Saved entries:
-- Begin --

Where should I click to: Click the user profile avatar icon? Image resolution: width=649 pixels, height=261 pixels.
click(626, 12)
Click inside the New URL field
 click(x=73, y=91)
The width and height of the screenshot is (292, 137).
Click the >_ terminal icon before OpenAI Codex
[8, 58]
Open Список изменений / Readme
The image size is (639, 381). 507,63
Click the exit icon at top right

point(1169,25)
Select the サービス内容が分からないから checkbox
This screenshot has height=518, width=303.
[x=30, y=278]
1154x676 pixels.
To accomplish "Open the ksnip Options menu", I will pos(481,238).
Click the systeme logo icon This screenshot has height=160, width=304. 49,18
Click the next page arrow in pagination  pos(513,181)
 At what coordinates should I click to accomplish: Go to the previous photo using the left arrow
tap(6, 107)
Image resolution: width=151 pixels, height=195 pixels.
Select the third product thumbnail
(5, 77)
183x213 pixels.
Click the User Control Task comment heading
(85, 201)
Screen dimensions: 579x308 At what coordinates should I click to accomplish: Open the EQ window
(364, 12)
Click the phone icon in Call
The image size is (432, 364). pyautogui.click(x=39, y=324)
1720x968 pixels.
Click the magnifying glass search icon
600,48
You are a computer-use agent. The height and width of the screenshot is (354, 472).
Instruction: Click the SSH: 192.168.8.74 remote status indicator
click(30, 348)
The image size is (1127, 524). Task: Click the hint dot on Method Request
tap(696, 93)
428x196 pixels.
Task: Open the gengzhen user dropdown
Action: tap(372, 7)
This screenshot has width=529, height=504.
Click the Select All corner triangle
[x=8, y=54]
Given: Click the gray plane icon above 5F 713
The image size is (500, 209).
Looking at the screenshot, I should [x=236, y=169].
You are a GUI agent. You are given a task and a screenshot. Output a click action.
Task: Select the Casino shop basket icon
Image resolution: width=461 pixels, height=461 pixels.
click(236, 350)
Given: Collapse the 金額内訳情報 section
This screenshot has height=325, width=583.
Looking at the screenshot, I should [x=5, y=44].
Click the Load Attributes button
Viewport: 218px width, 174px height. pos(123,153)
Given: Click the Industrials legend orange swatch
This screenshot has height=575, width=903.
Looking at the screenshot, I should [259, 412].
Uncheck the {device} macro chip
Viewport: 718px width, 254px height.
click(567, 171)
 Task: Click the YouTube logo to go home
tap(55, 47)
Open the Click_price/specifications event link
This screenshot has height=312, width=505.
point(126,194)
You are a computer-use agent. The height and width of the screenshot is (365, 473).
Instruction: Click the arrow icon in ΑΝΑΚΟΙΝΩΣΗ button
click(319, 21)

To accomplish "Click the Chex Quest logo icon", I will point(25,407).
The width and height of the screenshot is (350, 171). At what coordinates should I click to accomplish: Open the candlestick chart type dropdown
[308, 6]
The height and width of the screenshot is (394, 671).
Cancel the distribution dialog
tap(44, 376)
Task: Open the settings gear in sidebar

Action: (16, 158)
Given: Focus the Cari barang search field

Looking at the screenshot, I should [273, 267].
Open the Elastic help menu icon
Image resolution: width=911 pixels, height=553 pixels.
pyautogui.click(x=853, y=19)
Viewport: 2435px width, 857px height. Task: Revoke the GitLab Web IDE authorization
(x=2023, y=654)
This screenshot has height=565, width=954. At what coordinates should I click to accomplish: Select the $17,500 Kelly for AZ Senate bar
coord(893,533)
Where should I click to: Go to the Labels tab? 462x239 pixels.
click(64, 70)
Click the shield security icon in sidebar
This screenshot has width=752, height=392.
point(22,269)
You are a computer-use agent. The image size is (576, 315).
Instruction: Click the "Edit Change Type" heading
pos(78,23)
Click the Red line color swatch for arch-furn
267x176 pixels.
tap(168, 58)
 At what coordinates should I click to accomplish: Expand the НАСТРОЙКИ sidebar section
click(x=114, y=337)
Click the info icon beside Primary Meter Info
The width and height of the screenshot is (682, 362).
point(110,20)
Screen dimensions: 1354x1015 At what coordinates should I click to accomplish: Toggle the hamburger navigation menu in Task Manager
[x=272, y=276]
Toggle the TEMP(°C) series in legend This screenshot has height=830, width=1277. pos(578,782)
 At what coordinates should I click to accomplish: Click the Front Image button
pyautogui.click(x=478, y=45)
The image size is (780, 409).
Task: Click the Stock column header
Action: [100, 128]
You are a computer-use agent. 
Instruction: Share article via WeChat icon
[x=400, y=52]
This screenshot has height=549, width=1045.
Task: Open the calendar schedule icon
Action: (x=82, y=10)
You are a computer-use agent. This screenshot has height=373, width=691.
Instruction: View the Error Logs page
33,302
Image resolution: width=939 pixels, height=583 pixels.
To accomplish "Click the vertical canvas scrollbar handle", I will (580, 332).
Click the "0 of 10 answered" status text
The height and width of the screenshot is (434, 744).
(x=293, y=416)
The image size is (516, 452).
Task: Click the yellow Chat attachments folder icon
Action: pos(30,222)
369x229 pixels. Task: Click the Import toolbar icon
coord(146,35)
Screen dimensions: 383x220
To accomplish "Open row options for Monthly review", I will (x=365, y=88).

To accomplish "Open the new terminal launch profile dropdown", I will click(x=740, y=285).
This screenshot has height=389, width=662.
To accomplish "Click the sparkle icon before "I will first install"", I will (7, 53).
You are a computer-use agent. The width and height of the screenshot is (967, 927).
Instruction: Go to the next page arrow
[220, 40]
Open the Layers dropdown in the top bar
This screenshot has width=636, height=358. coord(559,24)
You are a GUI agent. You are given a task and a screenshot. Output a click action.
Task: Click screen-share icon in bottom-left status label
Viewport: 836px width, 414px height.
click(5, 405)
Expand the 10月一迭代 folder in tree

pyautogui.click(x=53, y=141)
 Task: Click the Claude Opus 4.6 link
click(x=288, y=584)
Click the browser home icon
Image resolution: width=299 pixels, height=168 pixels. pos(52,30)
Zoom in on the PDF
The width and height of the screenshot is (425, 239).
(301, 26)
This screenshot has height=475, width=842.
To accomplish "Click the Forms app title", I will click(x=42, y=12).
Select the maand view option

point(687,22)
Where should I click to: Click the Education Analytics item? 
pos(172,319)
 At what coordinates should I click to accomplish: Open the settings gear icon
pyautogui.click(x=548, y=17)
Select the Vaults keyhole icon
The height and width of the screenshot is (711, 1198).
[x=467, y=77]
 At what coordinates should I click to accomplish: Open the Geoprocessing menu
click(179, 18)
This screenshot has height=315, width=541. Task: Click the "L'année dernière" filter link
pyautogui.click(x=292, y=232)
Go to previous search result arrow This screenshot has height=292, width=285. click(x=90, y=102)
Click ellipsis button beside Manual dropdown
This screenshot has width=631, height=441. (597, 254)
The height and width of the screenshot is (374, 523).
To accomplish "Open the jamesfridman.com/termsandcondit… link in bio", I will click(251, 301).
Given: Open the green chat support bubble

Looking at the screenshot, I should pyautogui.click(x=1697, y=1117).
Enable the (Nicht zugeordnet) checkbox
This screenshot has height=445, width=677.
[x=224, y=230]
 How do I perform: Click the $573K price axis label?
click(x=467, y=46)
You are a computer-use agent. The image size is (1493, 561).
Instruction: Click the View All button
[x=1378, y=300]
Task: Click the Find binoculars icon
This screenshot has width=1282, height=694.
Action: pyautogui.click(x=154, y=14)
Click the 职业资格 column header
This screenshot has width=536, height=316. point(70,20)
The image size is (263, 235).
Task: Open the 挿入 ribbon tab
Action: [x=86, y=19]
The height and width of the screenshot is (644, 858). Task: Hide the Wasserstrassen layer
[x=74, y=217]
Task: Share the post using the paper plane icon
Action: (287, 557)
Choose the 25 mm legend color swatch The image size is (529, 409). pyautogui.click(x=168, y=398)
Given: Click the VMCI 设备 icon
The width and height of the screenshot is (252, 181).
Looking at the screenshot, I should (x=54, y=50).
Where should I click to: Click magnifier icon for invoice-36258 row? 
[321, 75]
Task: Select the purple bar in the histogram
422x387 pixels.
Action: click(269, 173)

-- End --

Exercise –
Extract every line of the data above that contains the word "gear".

Output of the exercise –
Task: Open the settings gear in sidebar
 At what coordinates should I click to accomplish: Open the settings gear icon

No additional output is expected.